Here is some code to load the data (which is located in vu_datenanalyse_students/unit_3/data/):

# assumes your working directory is already unit_3
data = read.csv("data/Data_Metabolism.csv", sep=";")
names(data) #a detailed description of the variables can be found here: vu_datenanalyse_students/unit_3/data/Data_Metabolism.xlsx

Task 1: Explore main land use gradients and DOM composition gradients.

  1. Explore variables, consider transformations. (Land use categories are in columns 2:7 and descriptors for DOM are in columns 15:27.)
  2. Reduce the multivariate land use dataset to a few meaningful gradients. Show main land use gradients in an appropriate graph and explain the main gradients.
  3. Reduce the multivariate DOM dataset to a few meaningful gradients. Show main compositional gradients of DOM in an appropriate graph and explain the main gradients.

Task 2: Does land use affect DOM composition?

  1. We hypothesized that land use and GPP affects DOM composition. Improve your graph from Task 1 point 3. How can you visualize land use and GPP in this graph? (Think of color gradients or/and the function envfit). Additionally to the graph, explain your results in written text.
  2. Choose an appropriate direct/constrained ordination method to investigate the effect of land use on DOM composition. Show the result in an appropriate graph. Compare the result to the previous point (Task 2 1.), do you find the same outcomes?

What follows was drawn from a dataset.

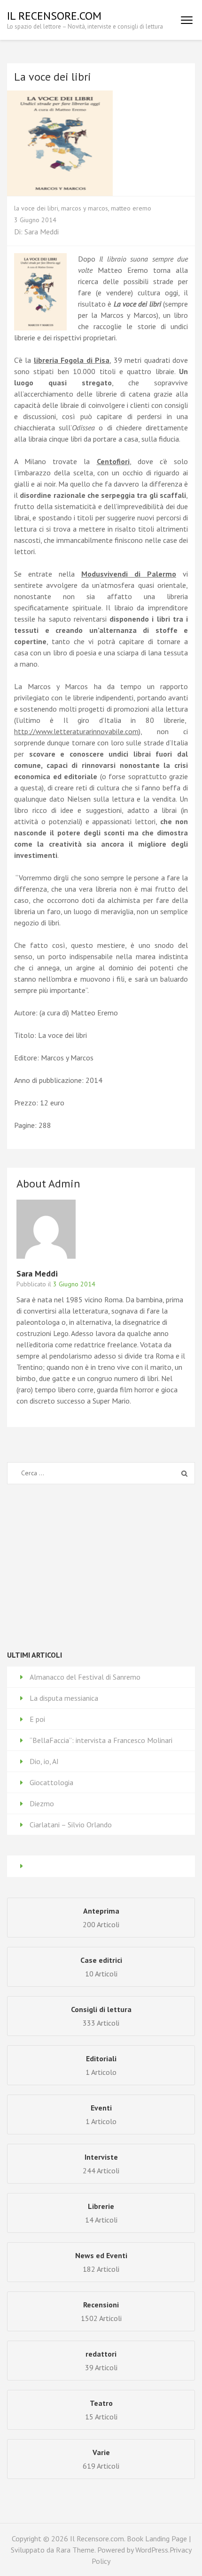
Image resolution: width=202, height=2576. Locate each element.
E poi (37, 1719)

Task 3: What are the drivers of stream metabolism?

  1. We hypothesized that GPP is driven by nutrients (column 12,13) and light. Choose these variables as potential predictors for GPP in multiple linear regression.
  2. Use an appropriate model building strategy to build a parsimonious model and report the results in written text and table.
  3. We hypothesized that ER is driven by GPP, DOC quantity (column 14), nutrients (column 12,13) and DOM composition (choose main gradients derived in Task 1 3.). Choose these variables as potential predictors for ER in multiple linear regression.
  4. Use an appropriate model building strategy to build a parsimonious model and report the results in written text and table.